**YOUR INSTRUCTIONS:** Copy the data word for word, starting at the line that contains "You are a GUI" and continuing through the end of the data. Leave out the pictures.

========

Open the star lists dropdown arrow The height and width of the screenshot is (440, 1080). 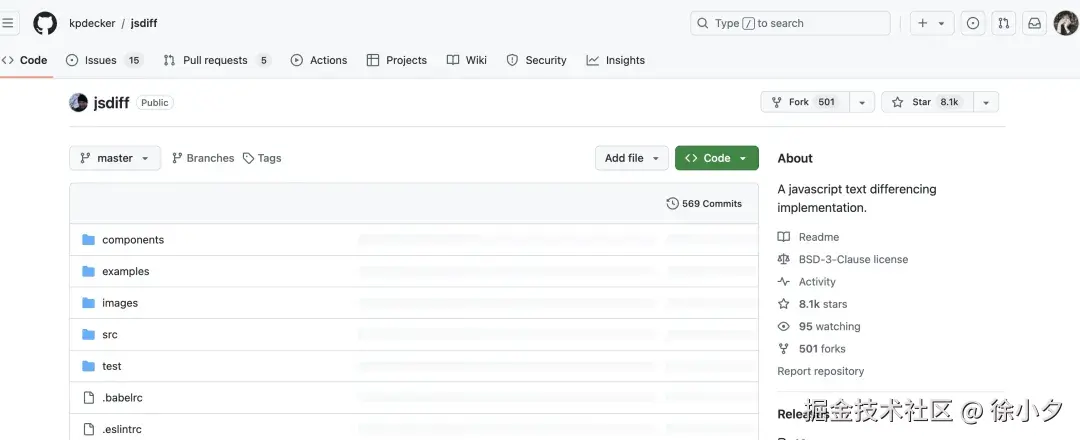(x=985, y=102)
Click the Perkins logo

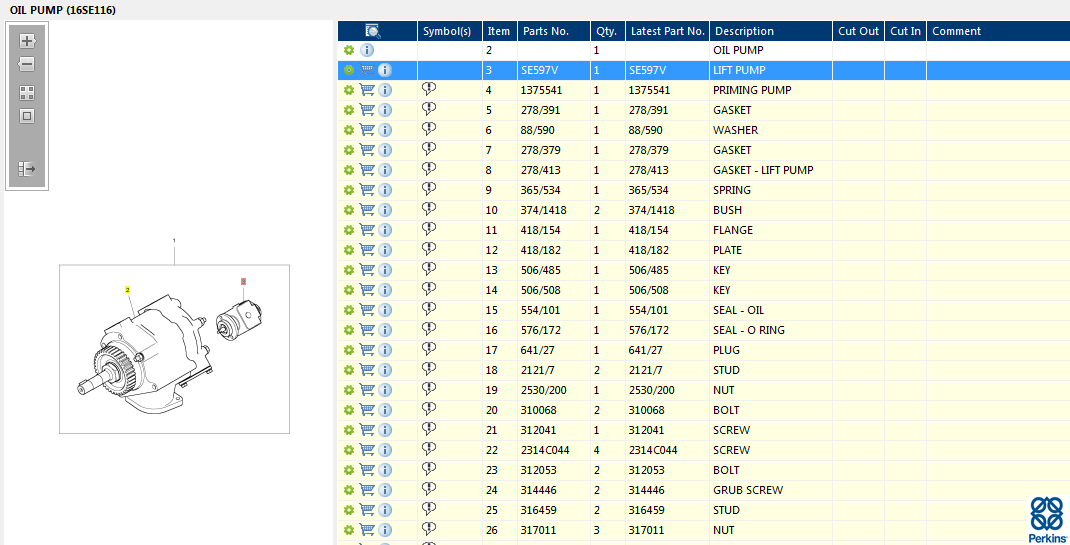(x=1046, y=517)
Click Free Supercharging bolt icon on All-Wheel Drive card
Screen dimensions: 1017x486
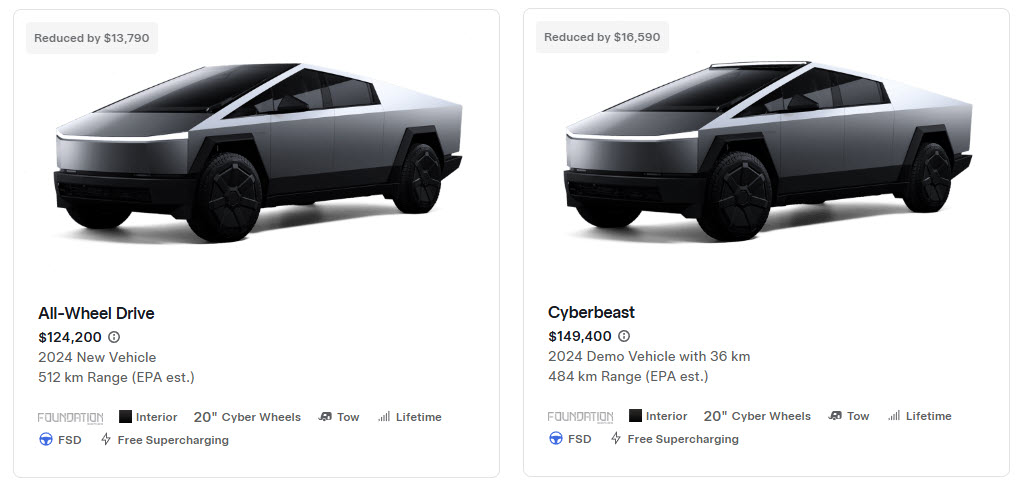coord(106,440)
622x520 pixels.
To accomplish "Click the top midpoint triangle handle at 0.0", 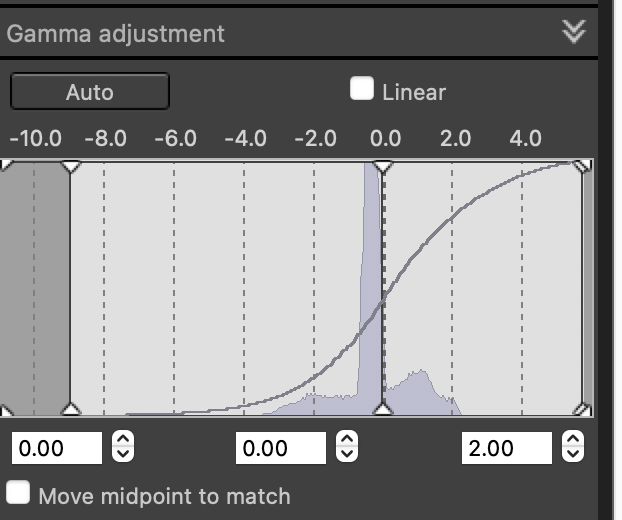I will (x=383, y=166).
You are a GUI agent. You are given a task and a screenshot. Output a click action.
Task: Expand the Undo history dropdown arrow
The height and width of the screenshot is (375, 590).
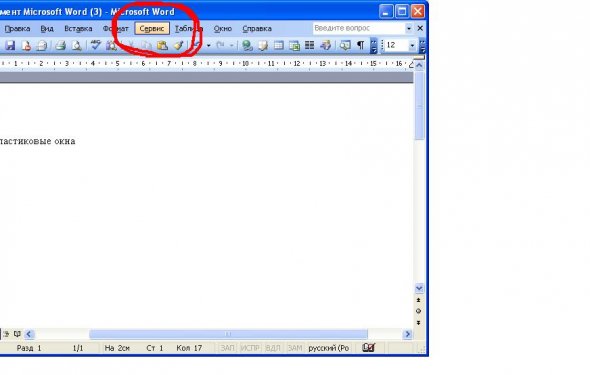point(208,46)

========

**EXPECTED ANSWER:**
You are a GUI agent. You are given a task and a screenshot. Output a click action.
Task: Expand the Undo history dropdown arrow
The height and width of the screenshot is (375, 590).
point(208,46)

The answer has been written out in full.